**Source text**
+---+

M. A. Rentroia-Bonito, Frederico Figueiredo, André Martins, Vitor Fernandes, Joaquim Jorge
e-Learning-in-Organization Research Group, Departamento de Engenharia Informática, IST/INESC-ID,
Av. Alves Redol, 9, Lisbon, Portugal
Keywords: e-Learning, Learning Management System, Moodle, Webcast, e-Presence, Customization, SEMINOLE.
Abstract: This article presents work done at the Technical University of Lisbon, on web systems to support
technology-enhanced learning. Based on eighteen months experience with webcast technologies and
commonly used Learning Management Systems, this work has integrated both concepts and developed a
simple, yet effective learning approach. This approach supports both students and professors in moving
from the traditional classroom to technology-enhanced online settings. We present the evolution of our
system and the results obtained from testing and evaluating the prototype, during the last Spring semester.
One of the major features of our approach lies in combining both online and offline components of the e-
Learning experience and incorporating desirable traits from traditional and technology-mediated learning.
This way, we have identified significant issues for users in order to better manage the changes required to
adapt our system to organizational processes and context of use. Our assessment points to changes in the
teaching method, course organization, and highlights new factors of students’ motivation. Results, however
preliminary, seem to indicate both the usefulness of our approach and the feasibility of deploying e-learning
initiatives with efforts optimization to complement traditional offerings in university settings.
In the past few years there have been substantial
advances in e-Learning environments spurned by
developments in Communications, Media, and
Computing Technologies. However, technology
itself is not the single, most important, driving factor
in improving e-Learning experiences. As we gain
more understanding on the dynamics of online
learning, new challenges emerge. Indeed, there is a
need for proper methodologies and tools to address
these new challenges, as students and educators
migrate from traditional classrooms to online
environments. This is because both Human Factors
and Technology Investments need to be managed in
articulation with learning strategies to explore new
possibilities in a more resource-effective manner.

+---+

**Recorded information**

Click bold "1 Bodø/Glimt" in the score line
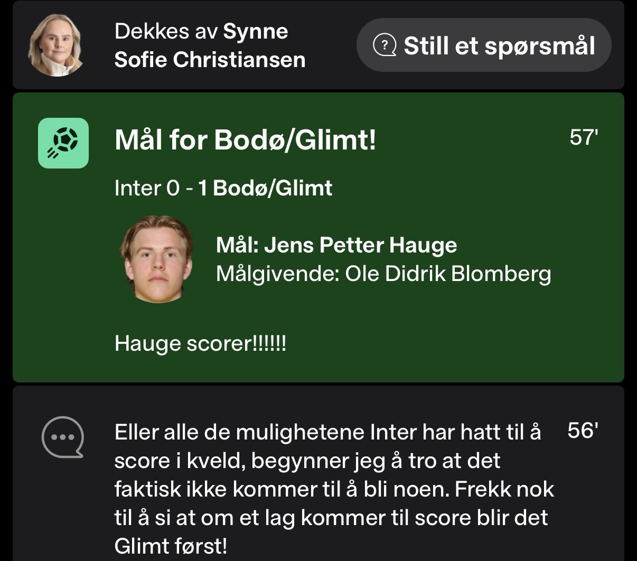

+---+

**Task directions**
Please set down, word for word, the passage of the e-learning article from "Abstract: This article" to "and technology-mediated learning.". Draw only on the e-learning article, not the listing.

**Solution to the exercise**
Abstract: This article presents work done at the Technical University of Lisbon, on web systems to support
technology-enhanced learning. Based on eighteen months experience with webcast technologies and
commonly used Learning Management Systems, this work has integrated both concepts and developed a
simple, yet effective learning approach. This approach supports both students and professors in moving
from the traditional classroom to technology-enhanced online settings. We present the evolution of our
system and the results obtained from testing and evaluating the prototype, during the last Spring semester.
One of the major features of our approach lies in combining both online and offline components of the e-
Learning experience and incorporating desirable traits from traditional and technology-mediated learning.